O juiz federal Marcelo Costenaro Cavali, substituto da 6ª Vara Federal Criminal em São Paulo, aceitou nesta terça-feira (4) a denúncia oferecida pelo Ministério Público Federal (MPF) contra o ex-presidente do Conselho de Administração, o ex-diretor superintendente e outras 15 pessoas que trabalhavam no Banco Panamericano.
A partir de agora, os 17 ex-funcionários do banco são reús no processo, começa a tramitar uma ação penal contra eles.
Ele também acatou denúncia de pagamento R$ 636 mil, em propina, ao Governo de Alagoas, para que fossem realizadas operações de interesse do banco. Os nomes dos denunciados, em Alagoas, não foram divulgados. Na época, as investigações citavam o nome do secretário de Planejamento, Luiz Otávio Gomes.
O juiz indica que há indícios de que os denunciados realizaram atos ilícitos e que a conduta teria induzido a erro sobre a situação financeira e patrimonial real do banco por parte de sócios minoritários, investidores, o BC e a Comissão de Valores Mobiliários.
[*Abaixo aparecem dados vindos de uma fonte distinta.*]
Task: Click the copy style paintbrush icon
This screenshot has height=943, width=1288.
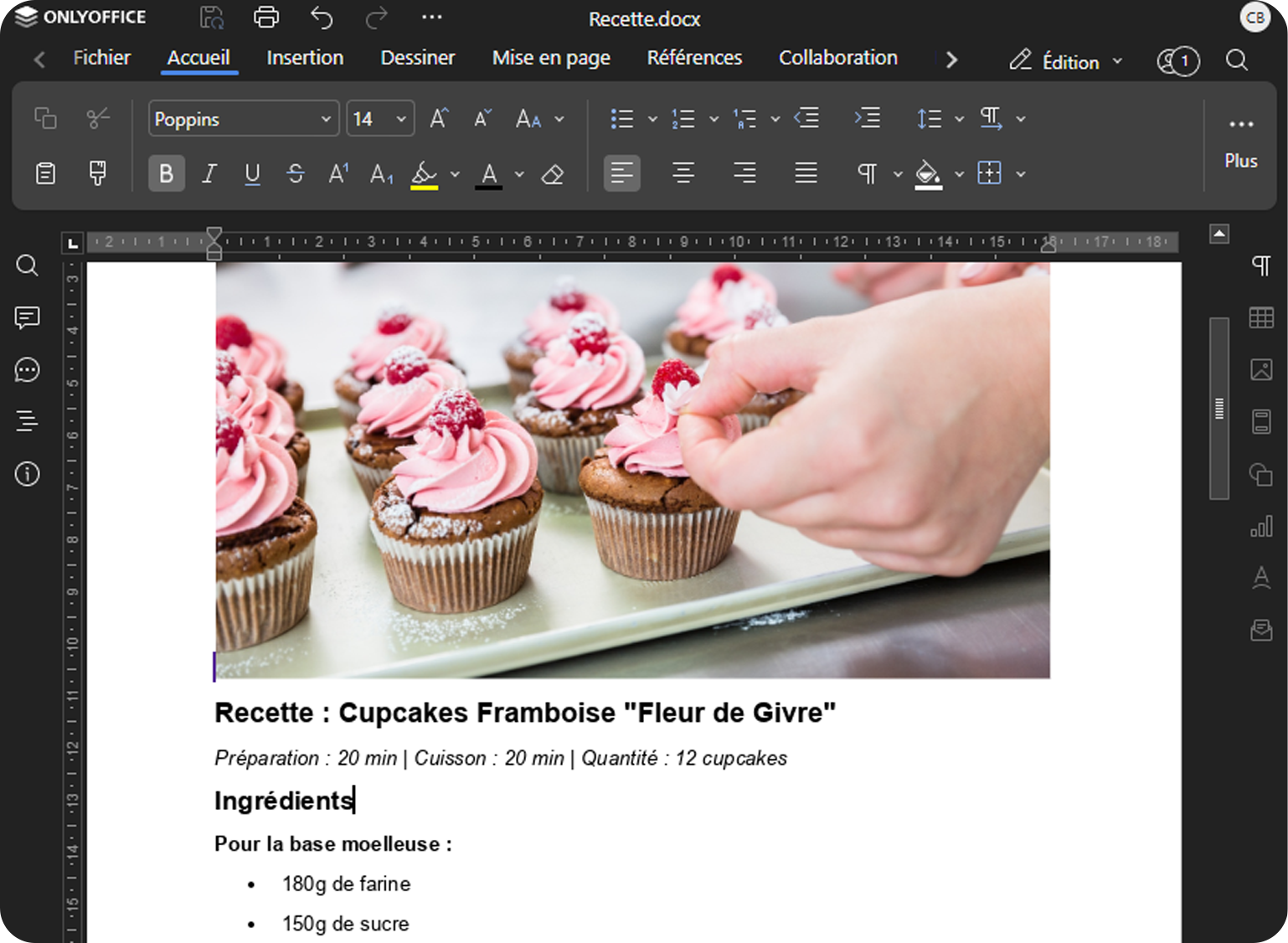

Os denunciados são acusados de praticar crimes contra o sistema financeiro nacional, como alterar de forma ilícita o resultado do banco, apresentado documentos falsos à fiscalização do Banco Central e realizado retiradas indevidas de recursos da instituição. Os crimes são definidos na lei n.º 7.492, de 1986.
Também foram listadas na deúncia por parte do MP outras condutas, denominadas pelo MPF de “relações promíscuas entre o Banco Panamericano e outras empresas do mesmo grupo econômico”.